To help us, the authors have grouped them historically into 3 categories: Creational, Structural and Behavioral Patterns.

I tend to explain these three categories by relating them to the two fundamental principles of object-oriented design and design in general: weak coupling and separation of concerns.

Creational Patterns address the first major concern that is virtually ignored in notations such as UML. When we talk about objects or draw a diagram, we always think about assembling objects or making them communicate, but we never talk about their creation. The only diagrams that deal with creation are sequence diagrams with creation messages. On the one hand, instance creation is extremely language-specific (a class message in Smalltalk, a new operator in C-inspired languages) but, above all, this operator introduces a very strong coupling into the code. Behind a new, you can only indicate a real class to instantiate. So it’s not surprising that the authoring patterns describe five standard ways of delegating, forbidding, moving and transforming new: Singleton (forbidding), Factory Method (isolating new in a method so that it can be redefined in a subclass), Abstract Factory (moving new to another class),

Builder (decompose the new of a complex object to enable its construction to be scripted) and Prototype (replace the new with a copy of an existing instance). It should be noted that other patterns have since been identified for this subject (Registry, Dependency Injection, etc.).

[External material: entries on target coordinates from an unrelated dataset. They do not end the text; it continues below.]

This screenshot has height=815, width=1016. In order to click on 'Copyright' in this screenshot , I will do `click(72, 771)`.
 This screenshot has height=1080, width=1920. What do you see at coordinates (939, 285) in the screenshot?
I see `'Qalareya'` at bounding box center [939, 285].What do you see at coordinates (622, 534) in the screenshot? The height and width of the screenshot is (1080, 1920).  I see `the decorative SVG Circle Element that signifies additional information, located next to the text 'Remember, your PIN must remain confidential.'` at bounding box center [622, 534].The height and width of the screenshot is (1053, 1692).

Structural Patterns deal with a completely different problem: the separation of concerns. Object design encourages us to make simple, single-purpose objects. An object that does too many things or has too many attributes lacks cohesion and will be difficult to maintain and evolve. So the question becomes “How do we assemble these small, specialised objects to build complex systems? I usually summarise this with the following question: “How do you build cathedrals with simple cut stones, mortar and tree trunks? You have to put all this together precisely to solve numerous problems of tension and harmony if you hope to build a cathedral that stands up. Structural patterns help us to adapt, transform and assemble.

Behavioral Patterns deal with almost the same problem, but from the point of view of processing. How can you do complex processing if the objects are single-purpose and only do simple things? You have to divide up complex tasks, delegate and coordinate the flow of execution. This is the role of behavioural patterns.

All these patterns are part of the object-oriented culture. They change the way we think, design, reason and communicate. The multi-paradigm has been in widespread use for some time now. Java has followed the trend by introducing the functional paradigm since Java 8 and is in the process of adding data-oriented programming. Admittedly, this was neither the subject nor the trend 30 years ago. Each paradigm comes with its own patterns and it’s important to understand that even a superficial knowledge of the Gof Design Patterns is more the beginning of a change in mindset than a recipe to be known and applied in a given situation. So, yes, it’s important to know these patterns, at least the problems they solve, and to try to understand them. The Guide to Readers section suggests starting with Abstract Factory, Adapter, Composite, Decorator, Factory Method, Observer, Strategy and Template Method.

So, if you haven’t taken the first step yet, find a good Window Place and stick with it – it’s really worth it. All the best!